What the Lady at the Gas Station Taught Me
I'm riding the top deck of the Staten Island Ferry for the first time, and it is absolutely beautiful and peaceful. Moments like these are beautiful opportunities to reflect on where I'm finding Christ in my everyday life. I am remembering a few interactions I had the last couple of days with some exceptional people.
I went to Sheetz gas station in Manassas to refill my tires (they had been mysteriously running low and I suspected there was something wrong.) I couldn't get an accurate PSI reading, so I went inside to ask for help. the employee not only took a full 10 minutes to explain the system to me and refill all the tires herself, but she also said "come on in and have a coffee- it's on me!" (Side note: Anyone who knows me knows that offering me coffee is the quickest way to my heart.) Then she recommended Tire Zone right up the street to get my tires looked at.
I went there and the guy didn't try to sell me a new tire; he just removed the pesky screw lodged in it and plugged it- and wouldn't let me pay anything. They may not be winning any Nobel peace prizes or making $100K a year, but these people were Christ to me and that is so much more important!
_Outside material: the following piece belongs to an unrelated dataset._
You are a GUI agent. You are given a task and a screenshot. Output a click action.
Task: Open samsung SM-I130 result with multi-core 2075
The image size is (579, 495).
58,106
Sometimes I lack of deep prayer experiences for weeks on end- I just don't feel God's love pouring out on me when I pray, the way I sometimes have in the past. And it gets frustrating because I want and even expect to feel and see and hear things when I pray. But I am realizing that it is through people that God sometimes speaks strongest. He speaks through the kindness of people you encounter. He has spoken to me so often this year through the kindness and gentleness John shows me. I will always desire to see and hear and know Jesus directly in prayer, but in some ways it is even better to experience Him through people because it reminds me how connected we all are. The smallest kindnesses can have an immeasurable effect no matter what your religious beliefs. You CAN be Christ to someone, right now! Isn't that a beautiful thought?